Un ami africain m'a dit: quand tu ne sais plus où tu vas, arrête-toi, retourne-toi, et regarde d'où tu viens.

Une fausse allure de sérénité m'avait jadis proféré: lorsque je me considère, je me désole; lorsque je me compare, je me console. C'était un blanc. Un polytechnicien. J'avais trouvé, déjà, que sa vérité se constituait de trop de "je". Mais je me suis soulagé l'âme quelques temps en me comparant. Et parce que je souffrais de longue date de choisir mes héros comme seuls sujets d'exemplarité, et qu'ils me renvoyaient trop de "je" décevants, j'en vins à observer la médiocrité, et à me féliciter régulièrement.

Les flaques sombres et inertes que je me plaisais à étudier avec condescendance et en guise de compensation ne remplirent aucune de mes facéties caverneuses, et je renonçai vite à la stratégie de l'auto-satisfaction propre aux égos corrompus. Il fallait que j'apprenne à contempler les géants sans me sentir tout petit. Sans mettre des "je" partout. J'ai observé mes champions sans admiration. J'ai oublié leurs victoires et me suis penché sur leurs combats. J'ai d'abord peiné à identifier les cicatrices.
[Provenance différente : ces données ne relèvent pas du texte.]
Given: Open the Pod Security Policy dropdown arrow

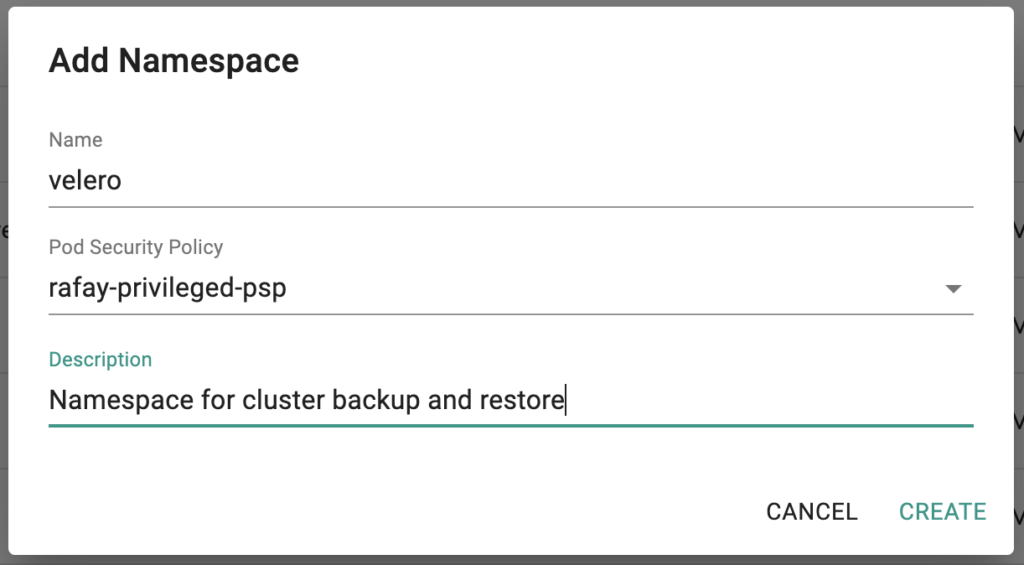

Plus j'enquêtais sur les secrets leur permettant de parvenir à de tels états de satisfaction, plus mon admiration se muait en indifférence. Le chemin parcouru pour parvenir à une félicité de façade ne me semblait pas plus dur ni plus périlleux que celui qui m'avait conduit, soit disant, nulle part. Le nombre de mes héros diminuait aussi vite que je comptais les efforts accomplis de part et d'autre.

Depuis je cherche un homme. Lorsque je suis impressionné, je m'accepte.